▶ [Excerpt]:

START

I see this as being for forum-member designs, since layouts scanned from books or set manuals are available elsewhere on the web, but if people want to include commercial designs, hey, why not? (bandwidth allowing, of course). Just add a "Published Design?" question, list "Aurora" or "book - Louis Hertz" or whatever as Source, and let people specify "Members Designs," or "Published Designs," if they want to limit the search.

What do the other forum members think about this?
What does the guy who'd actually have to do the work think?

-- D


----------



## Slott V (Feb 3, 2005)

Being a PhotoPost Admin I can tell you all those parameter options can most likely be set up for the Photo Gallery submissions but I don't know if Hank would want to make a separate gallery just for that.


----------



## AfxToo (Aug 29, 2003)

END

▶ [Records]:
START

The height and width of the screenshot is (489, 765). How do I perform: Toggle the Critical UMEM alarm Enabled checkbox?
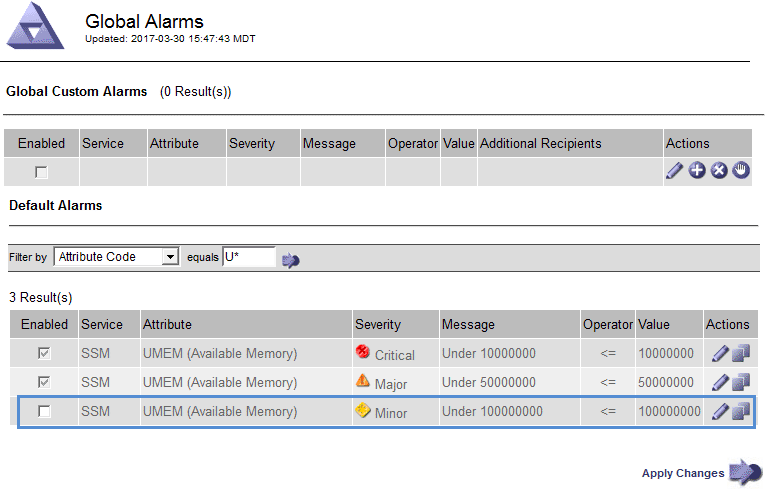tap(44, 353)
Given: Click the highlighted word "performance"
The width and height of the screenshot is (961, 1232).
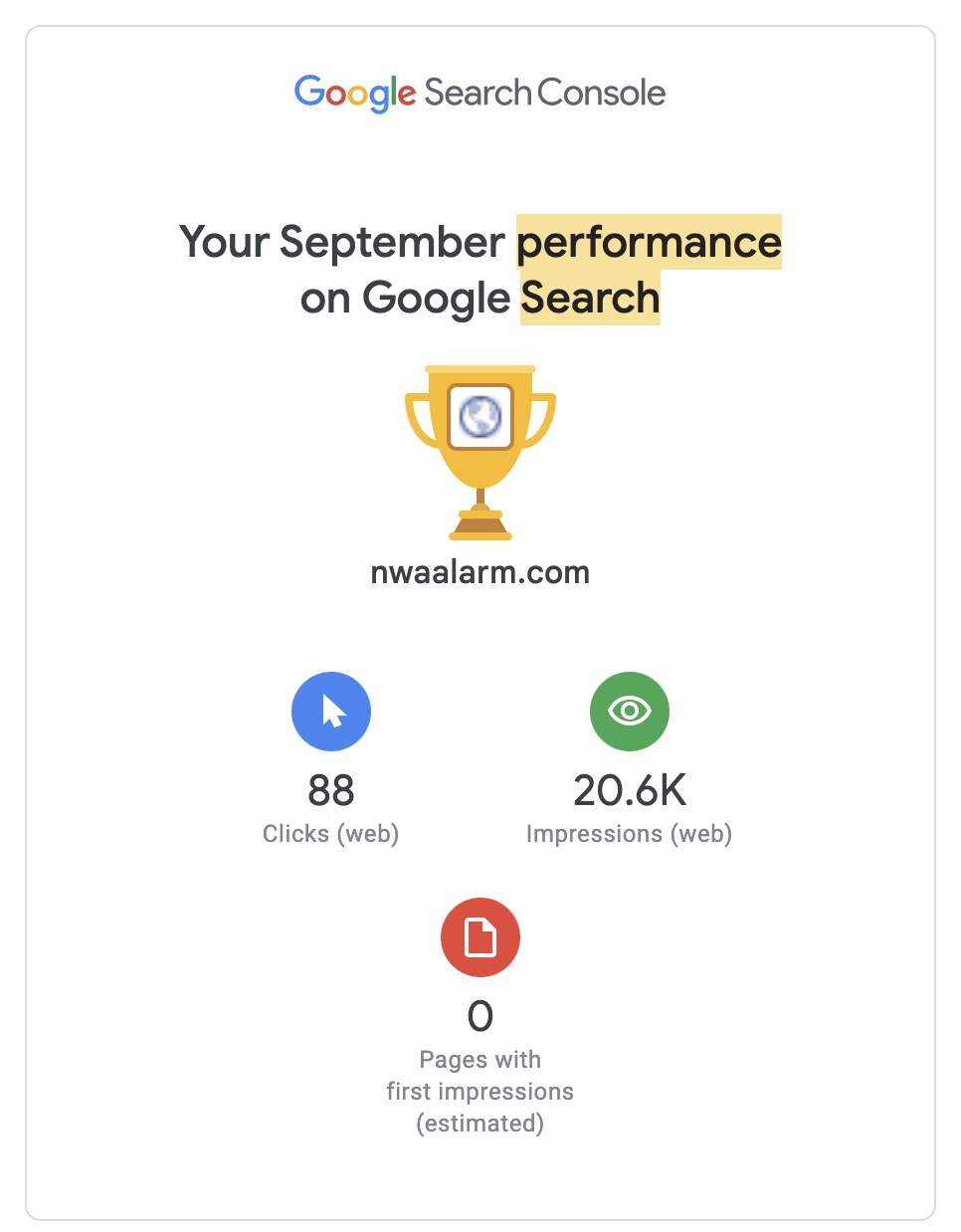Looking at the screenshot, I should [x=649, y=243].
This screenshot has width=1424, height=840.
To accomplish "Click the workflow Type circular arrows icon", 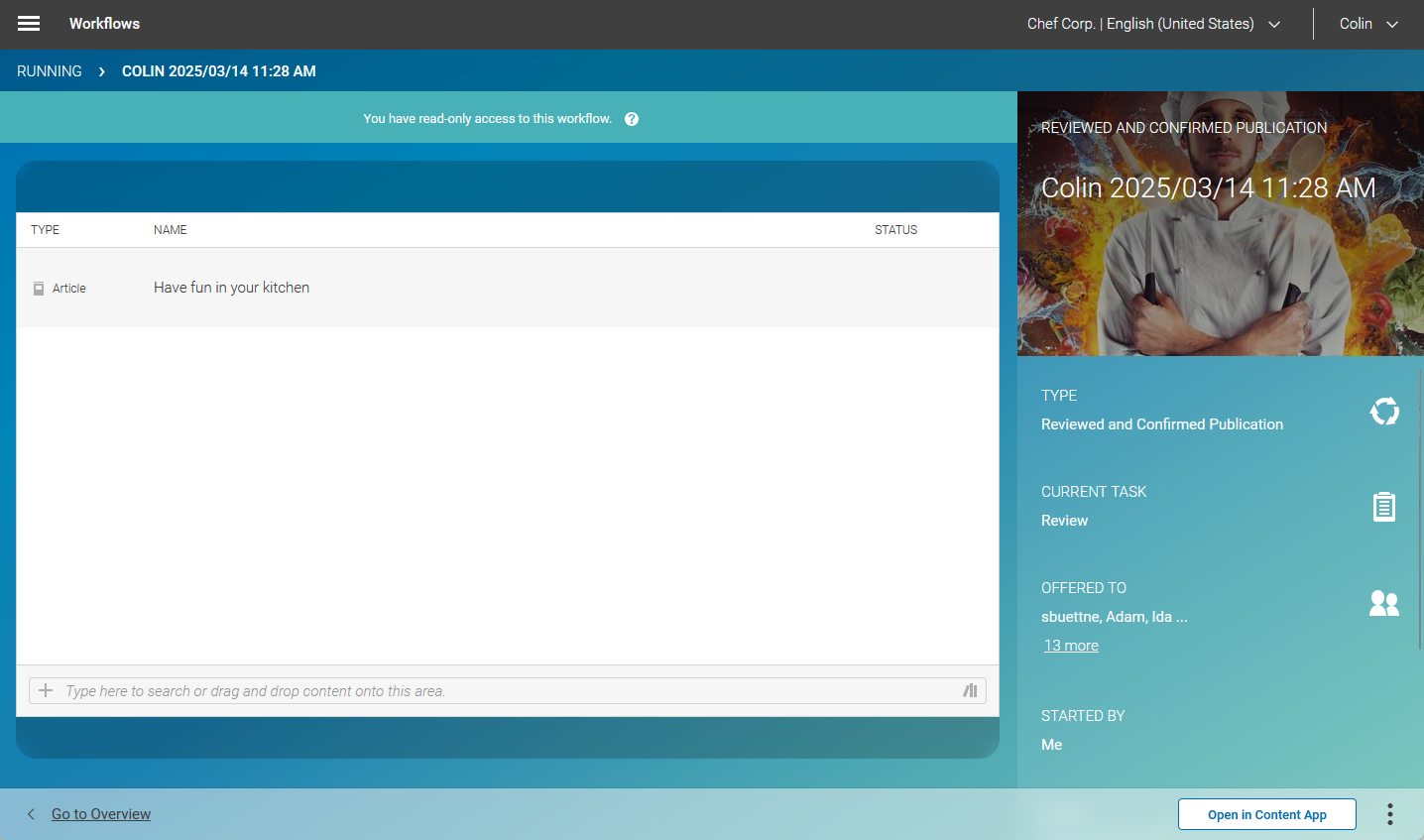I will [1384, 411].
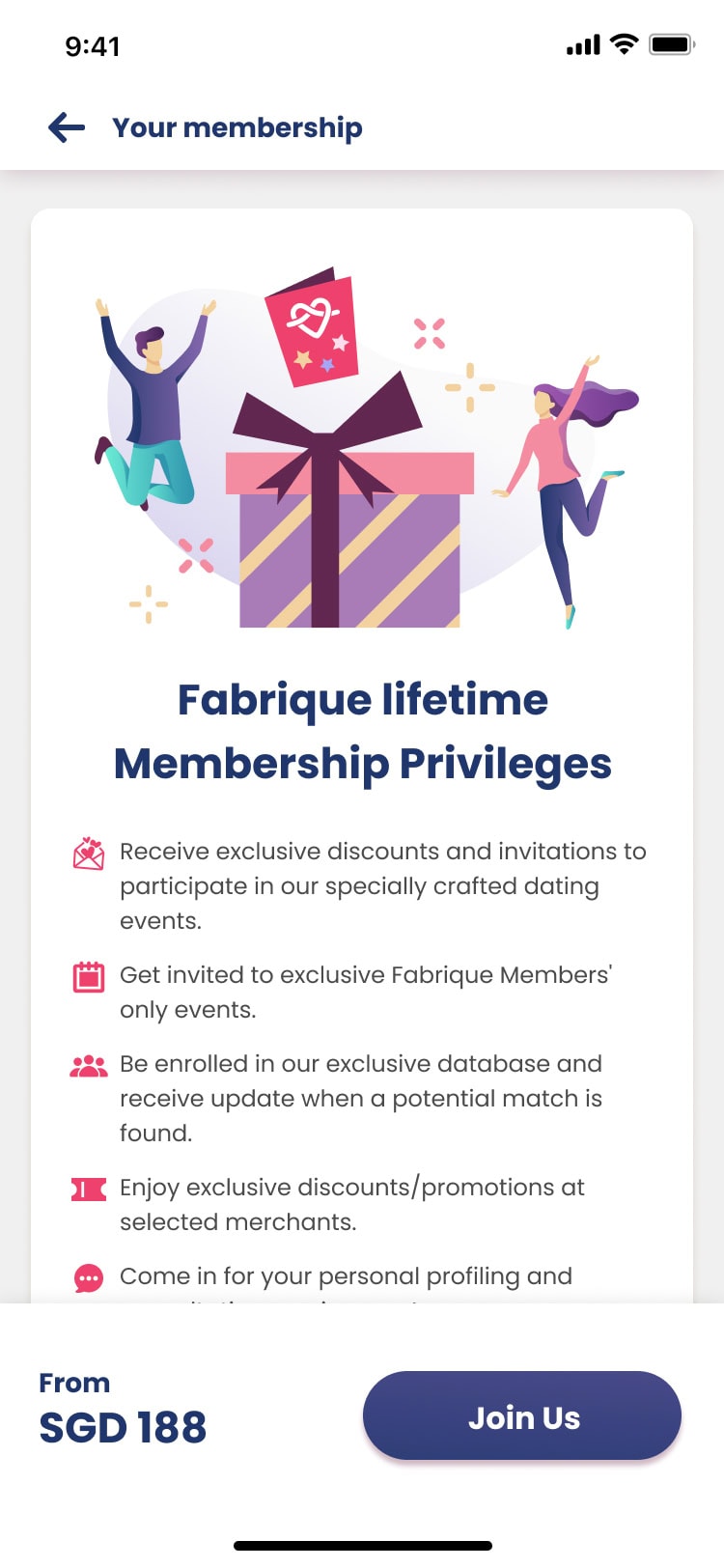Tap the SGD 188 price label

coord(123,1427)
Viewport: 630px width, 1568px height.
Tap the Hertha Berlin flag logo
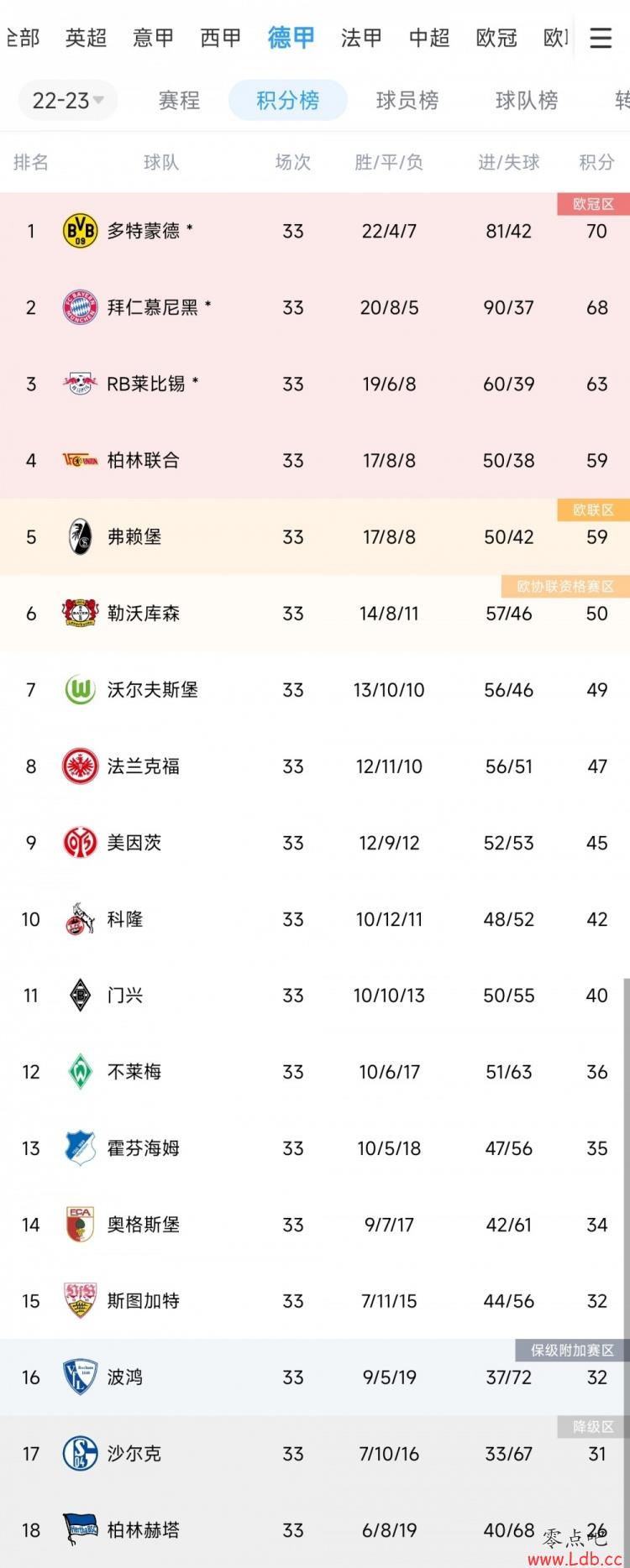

END

▶ [Exercise task 1]: In the forum thread, what kind of admin does Slott V say they are?
▶ [Exercise task 2]: Please retype the part of the forum thread that opens with the words containing "## Slott V (Feb" and closes with "just for that.".

▶ [Correct answer 1]: A PhotoPost Admin.

▶ [Correct answer 2]:
## Slott V (Feb 3, 2005)

Being a PhotoPost Admin I can tell you all those parameter options can most likely be set up for the Photo Gallery submissions but I don't know if Hank would want to make a separate gallery just for that.